Lust in a hot climate

Sara Wheeler

THE BOLTER by Frances Osborne Virago, £18.99, pp. 316, ISBN 9781844084814 ✆ £15.19 (plus £2.45 p&p) 0870 429 6655 This sprightly book recounts the life of Idina Sackville, the author’s great-grandmother. A glamorous aristocrat with a penchant for scandal, she married and divorced five times and was a protagonist of the Happy Valley set, the coterie of dim and adulterous cocktailswiggers who achieved notoriety in interwar Kenya (pronounced Keenya). Idina was not beautiful — according to Frances Osborne she possessed ‘a shotaway chin’ — but she had what it took. Painted by Orpen and photographed by Beaton, she epitomised the androgynous, indifferent chic of the age.
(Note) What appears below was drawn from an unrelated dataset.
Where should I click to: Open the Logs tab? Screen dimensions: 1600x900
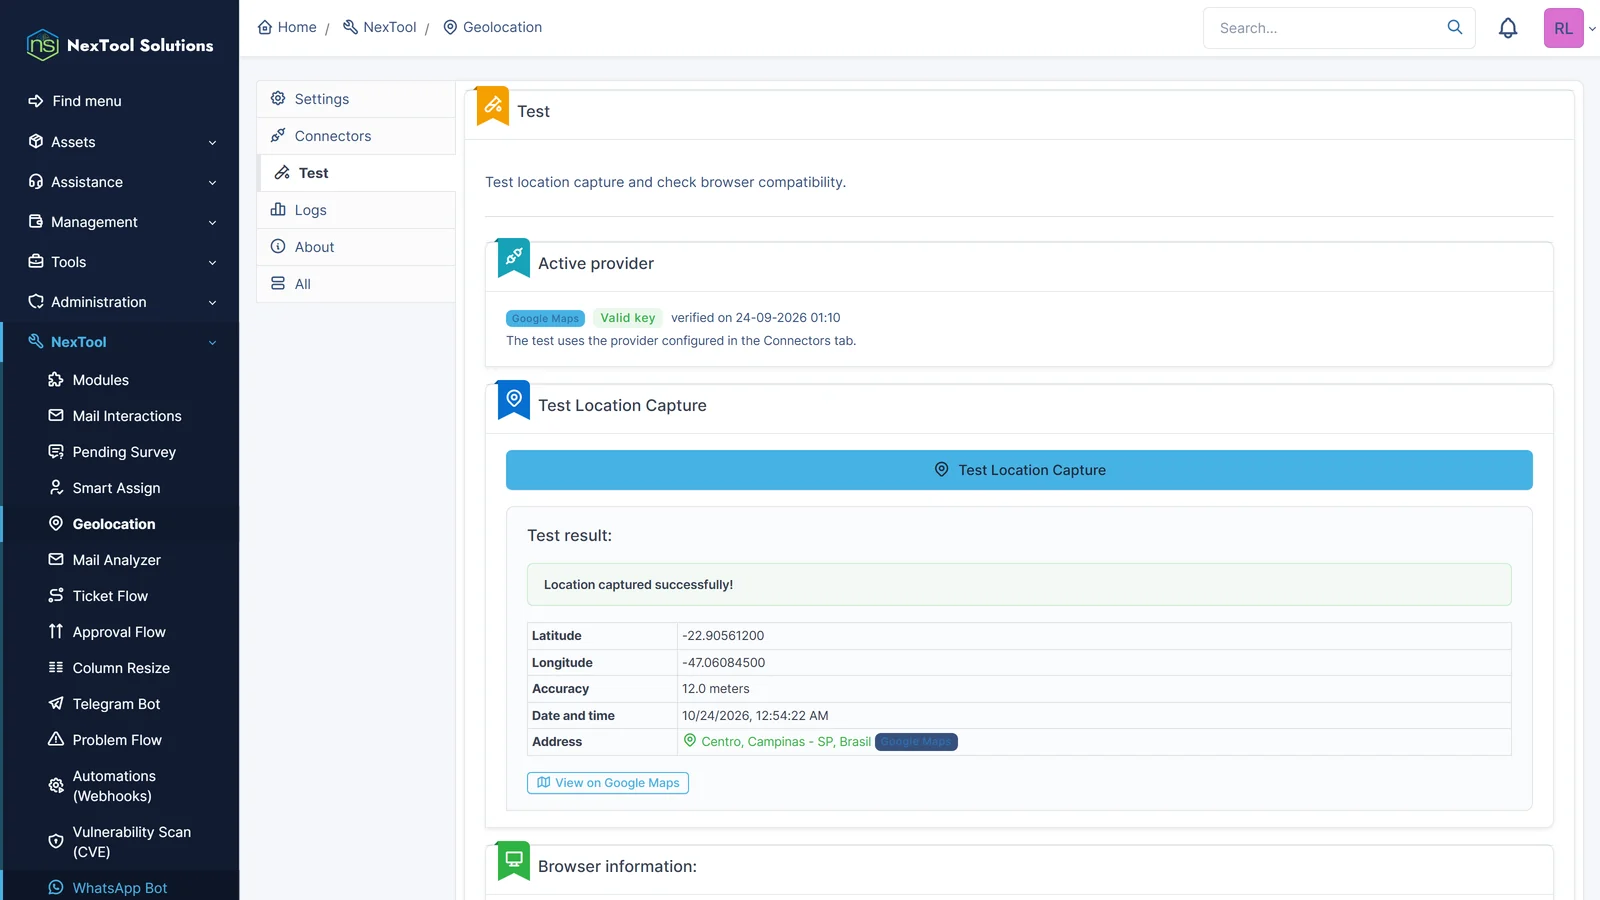pyautogui.click(x=357, y=210)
Her father, the eighth Earl de la Warr, abandoned the marital home when Idina was four for an actress he met at the Bexhill-on-Sea music hall, leaving the cuckolded countess to seek refuge in the arms of George Lansbury. Osborne explains, ‘Among a significant tranche of the Edwardian upper classes, adultery was rife.’ One wonders where it is not rife. Idina ‘came out’ in the hot, turbulent summer of 1911, embarking on the husbands swiftly thereafter. They were, in order: the wealthy Cavalry officer Euan Wallace; Charles Gordon, languorous and reckless; Joss Hay, who became the Earl of Erroll; Donald Haldeman, the son of a shirt-maker; and the only non-Scot, RAF pilot Vincent Soltau, known as Lynx. It was with Gordon that the 25-year-old Idina moved to British East Africa, soon to become Kenya, and she never really left. ‘This was to become her longest love affair,’ Osborne writes nicely. She ignored her three children for decades, stabling them in England with relations.
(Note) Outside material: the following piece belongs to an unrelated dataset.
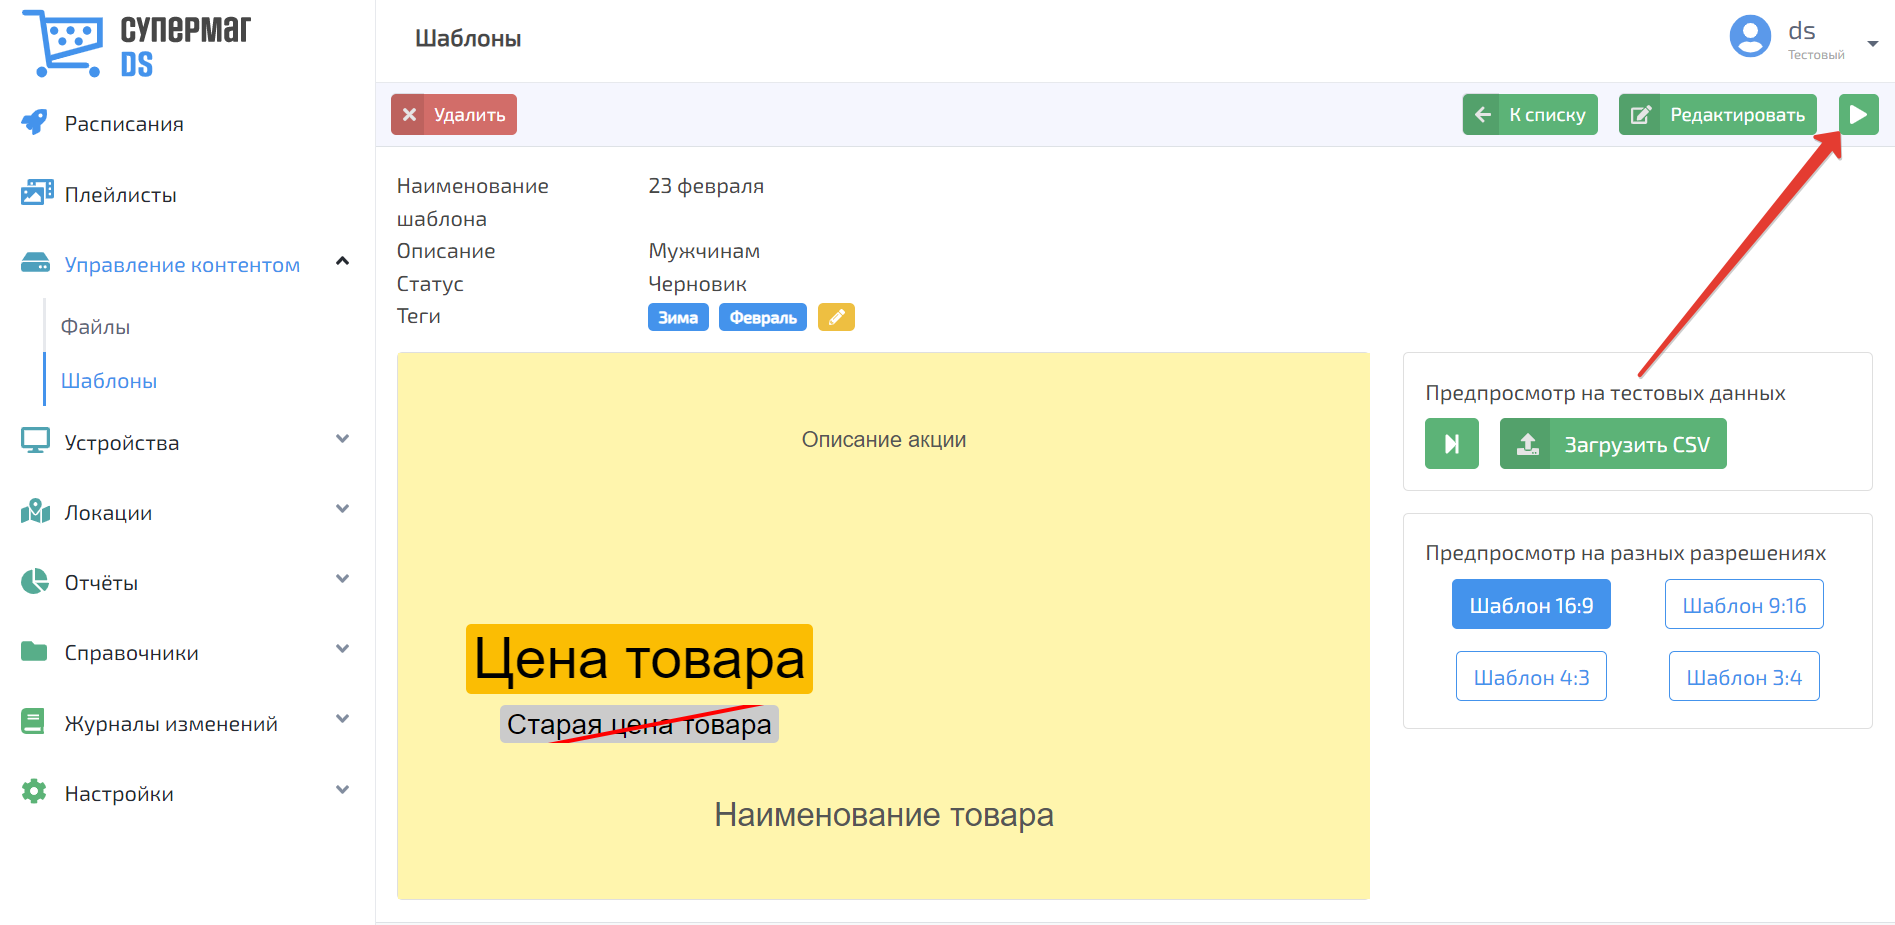Open the user account dropdown arrow

[1872, 44]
The author, whose sole husband is the shadow Chancellor, cleverly featured another great-grandmother in her first book, the entertaining Lilla’s Feast. She has researched this new one with admirable diligence, expertly conjuring the smoky glamour of Ciro’s in the heady years before the first war; the pioneering spirit of East Africa during the soldier-settler land raffles; and the fabled Clouds, the home Idina built on a ridge of the Kipipiri, overlooking the flamingo-circled lakes of the Rift Valley. Idina herself floats through the narrative in a haze of silk and Patou, trailing a pet serval on a leash or bouncing over the tracks of the Aberdares in her Hispano-Suiza. She bathed in champagne, and so did her friend Tallulah Bankhead, and she could be relied on to produce ice from a thermos when picnicking in the Congo with Edwina Mountbatten.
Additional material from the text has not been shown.